04.10.19  |  Trabalhista   

Despachante de ônibus que não podia demorar no banheiro receberá indenização, afirma TST

Segundo o entendimento do colegiado, a situação atentava contra a dignidade humana.

Um despachante de terminal de ônibus, submetido ao constante constrangimento de não poder demorar ao usar o banheiro, receberá indenização por dano moral. A 3ª Turma do Tribunal Superior do Trabalho deu provimento ao recurso de revista do empregado e condenou a empresa de Aracaju (SE), ao pagamento de 5 mil reais.

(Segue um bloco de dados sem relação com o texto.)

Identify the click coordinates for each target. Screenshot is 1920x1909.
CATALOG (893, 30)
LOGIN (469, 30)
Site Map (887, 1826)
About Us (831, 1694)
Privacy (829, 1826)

Na reclamação trabalhista, o despachante disse que, durante todo o contrato, não dispunha de local adequado para realizar suas necessidades vitais e era obrigado a usar o banheiro público do terminal, “sempre sujos e em péssimo estado de conservação, quando funcionavam”. Sustentou ainda que sofria pressão do fiscal da empresa quando ia ao banheiro, “apressando-o para retornar logo ao serviço”. Segundo ele, essas situações atentavam contra a dignidade e o bem-estar.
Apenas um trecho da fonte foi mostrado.